▶ **Material shown**:
• • • • •

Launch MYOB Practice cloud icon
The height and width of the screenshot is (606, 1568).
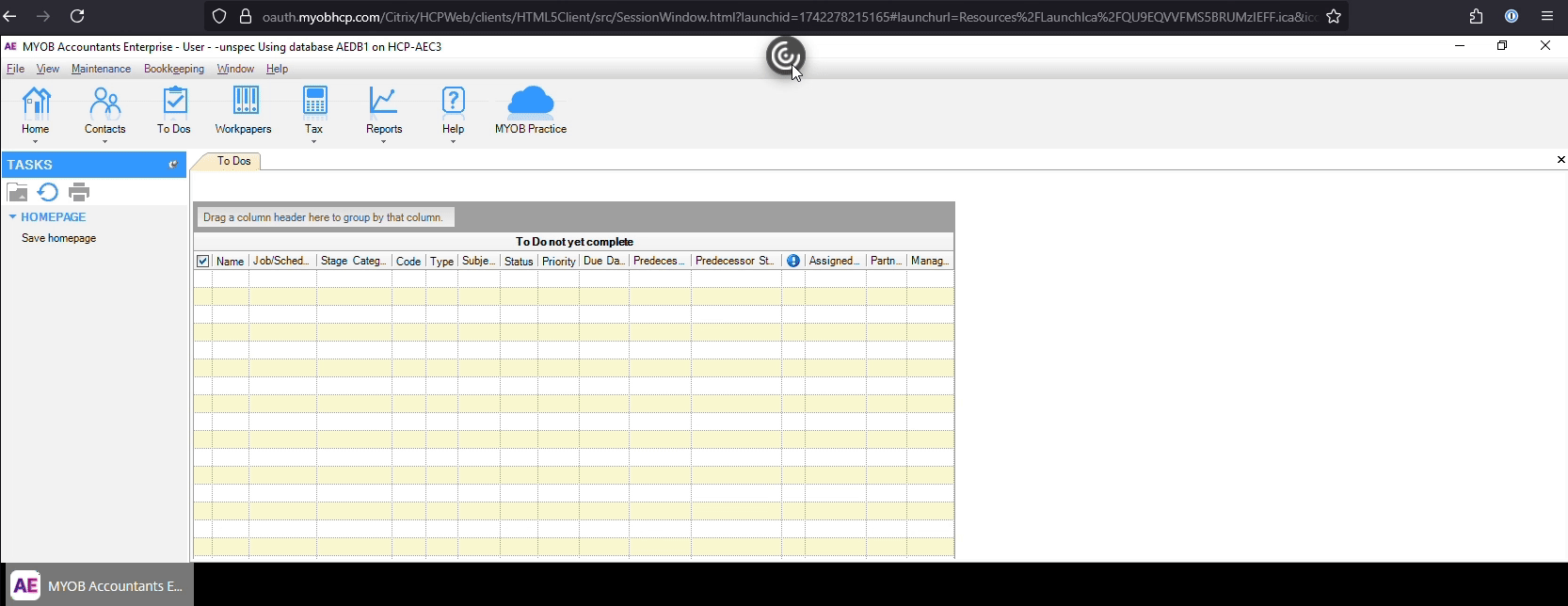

• • • • •

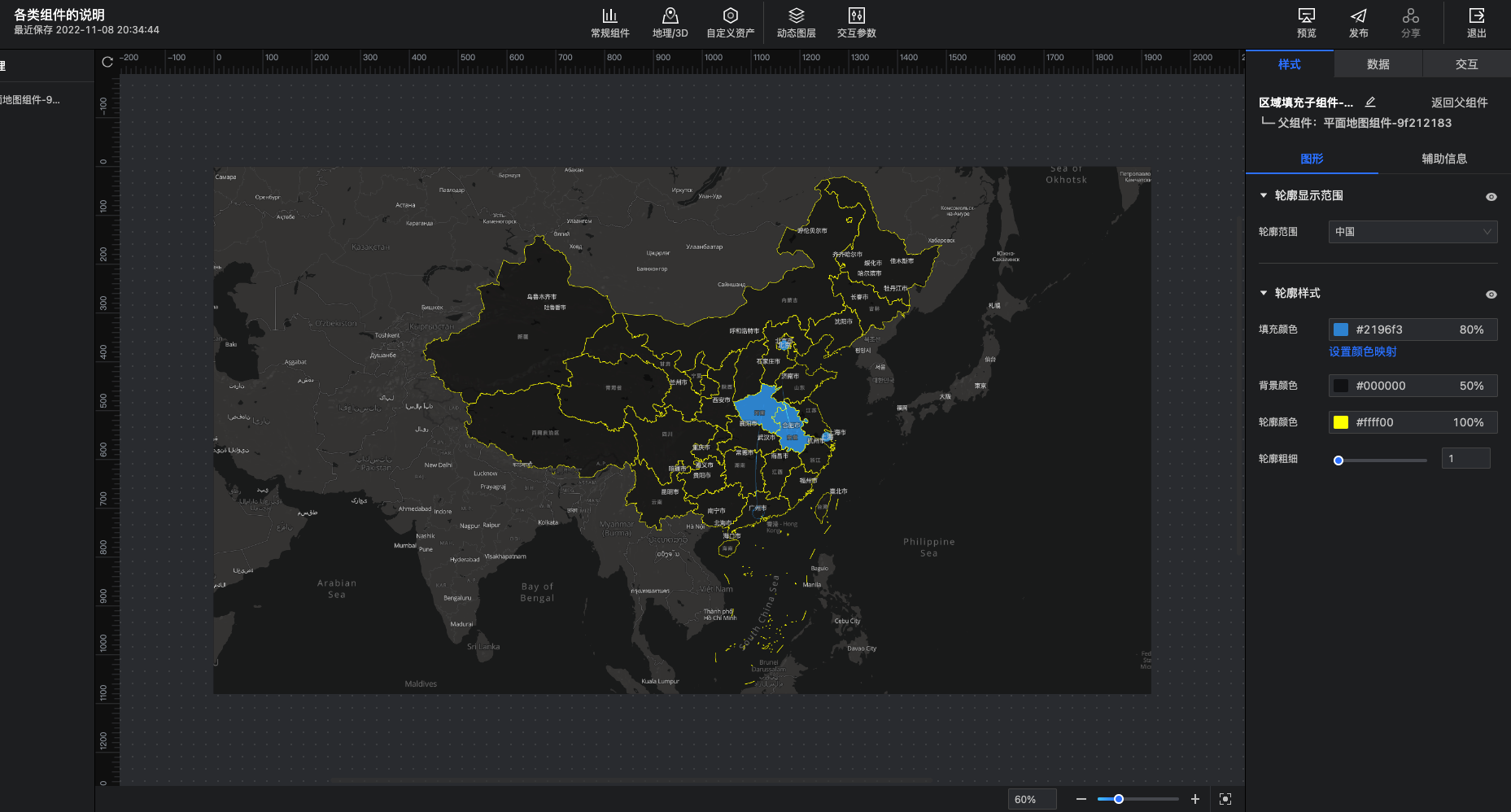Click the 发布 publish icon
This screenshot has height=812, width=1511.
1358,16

• • • • •

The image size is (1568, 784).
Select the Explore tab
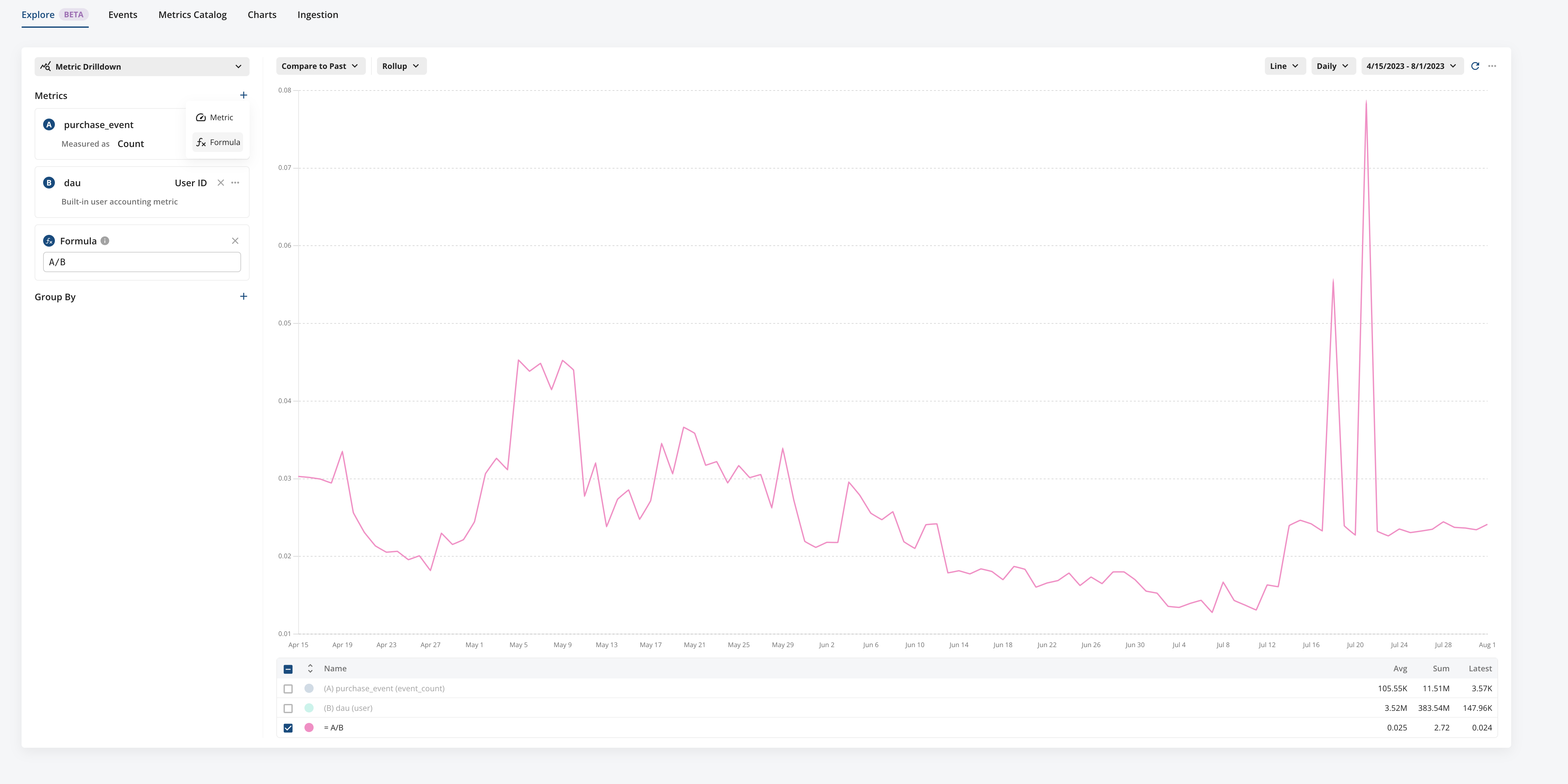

• • • • •

▶ **What you need to do**:
Retype, exactly and in full, the lines above from the one containing "The image size is (1568, 784)." through the one containing "Select the Explore tab".

▶ **Result for this exercise**:
The image size is (1568, 784).
Select the Explore tab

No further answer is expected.